● WHAT IS EXPECTED: The lines needed are those from the start of the records through the line holding "Click the email", each copied exactly.

+++

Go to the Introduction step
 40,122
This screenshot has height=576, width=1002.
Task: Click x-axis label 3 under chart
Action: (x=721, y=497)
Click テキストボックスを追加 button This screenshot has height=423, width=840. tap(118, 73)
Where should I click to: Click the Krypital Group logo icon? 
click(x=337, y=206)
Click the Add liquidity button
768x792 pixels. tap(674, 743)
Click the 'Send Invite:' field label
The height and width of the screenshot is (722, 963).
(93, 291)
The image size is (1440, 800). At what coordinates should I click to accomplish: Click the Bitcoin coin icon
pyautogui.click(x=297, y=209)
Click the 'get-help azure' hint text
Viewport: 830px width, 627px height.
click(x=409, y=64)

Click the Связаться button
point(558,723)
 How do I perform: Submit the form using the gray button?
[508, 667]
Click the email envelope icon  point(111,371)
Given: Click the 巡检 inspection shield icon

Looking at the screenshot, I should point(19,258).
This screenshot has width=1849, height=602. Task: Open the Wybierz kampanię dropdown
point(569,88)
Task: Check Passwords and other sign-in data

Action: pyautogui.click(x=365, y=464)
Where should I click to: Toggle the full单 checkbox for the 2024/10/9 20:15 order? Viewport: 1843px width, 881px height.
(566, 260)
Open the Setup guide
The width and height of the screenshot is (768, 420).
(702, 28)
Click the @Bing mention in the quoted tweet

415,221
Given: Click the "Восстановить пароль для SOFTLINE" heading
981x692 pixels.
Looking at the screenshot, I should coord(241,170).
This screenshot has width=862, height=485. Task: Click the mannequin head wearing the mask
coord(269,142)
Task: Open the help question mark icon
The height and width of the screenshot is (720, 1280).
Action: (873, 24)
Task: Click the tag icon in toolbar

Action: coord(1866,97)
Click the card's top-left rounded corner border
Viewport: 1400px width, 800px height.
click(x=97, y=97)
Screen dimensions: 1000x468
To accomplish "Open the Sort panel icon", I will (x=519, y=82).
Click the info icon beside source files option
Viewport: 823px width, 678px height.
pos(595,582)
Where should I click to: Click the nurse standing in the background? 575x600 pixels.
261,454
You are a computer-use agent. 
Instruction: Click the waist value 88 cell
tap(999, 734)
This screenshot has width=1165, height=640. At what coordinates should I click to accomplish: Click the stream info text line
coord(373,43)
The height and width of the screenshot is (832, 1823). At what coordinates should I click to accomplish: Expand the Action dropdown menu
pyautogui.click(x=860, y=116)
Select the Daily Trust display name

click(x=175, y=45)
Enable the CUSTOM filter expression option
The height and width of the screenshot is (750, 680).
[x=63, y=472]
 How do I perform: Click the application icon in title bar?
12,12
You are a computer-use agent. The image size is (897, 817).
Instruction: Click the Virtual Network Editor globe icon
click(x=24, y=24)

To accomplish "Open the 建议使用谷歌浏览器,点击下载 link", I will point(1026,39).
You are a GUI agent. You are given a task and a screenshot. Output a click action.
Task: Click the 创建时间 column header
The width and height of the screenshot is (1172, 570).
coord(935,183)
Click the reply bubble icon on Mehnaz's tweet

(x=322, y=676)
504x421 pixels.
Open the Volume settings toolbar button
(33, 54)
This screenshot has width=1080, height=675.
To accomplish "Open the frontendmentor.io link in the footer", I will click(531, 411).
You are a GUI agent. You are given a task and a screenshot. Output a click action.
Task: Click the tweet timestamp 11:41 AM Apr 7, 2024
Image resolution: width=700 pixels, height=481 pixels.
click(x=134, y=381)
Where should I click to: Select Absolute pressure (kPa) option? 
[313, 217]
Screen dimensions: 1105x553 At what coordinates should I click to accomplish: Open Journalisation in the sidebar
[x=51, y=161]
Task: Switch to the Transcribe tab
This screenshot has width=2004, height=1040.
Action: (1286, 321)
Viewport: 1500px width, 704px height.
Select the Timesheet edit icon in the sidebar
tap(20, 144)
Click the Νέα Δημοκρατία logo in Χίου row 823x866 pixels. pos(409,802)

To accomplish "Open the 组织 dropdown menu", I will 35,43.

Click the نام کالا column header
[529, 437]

+++

● OUTPUT OF THE TASK:
Go to the Introduction step
 40,122
This screenshot has height=576, width=1002.
Task: Click x-axis label 3 under chart
Action: (x=721, y=497)
Click テキストボックスを追加 button This screenshot has height=423, width=840. tap(118, 73)
Where should I click to: Click the Krypital Group logo icon? 
click(x=337, y=206)
Click the Add liquidity button
768x792 pixels. tap(674, 743)
Click the 'Send Invite:' field label
The height and width of the screenshot is (722, 963).
(93, 291)
The image size is (1440, 800). At what coordinates should I click to accomplish: Click the Bitcoin coin icon
pyautogui.click(x=297, y=209)
Click the 'get-help azure' hint text
Viewport: 830px width, 627px height.
click(x=409, y=64)

Click the Связаться button
point(558,723)
 How do I perform: Submit the form using the gray button?
[508, 667]
Click the email envelope icon  point(111,371)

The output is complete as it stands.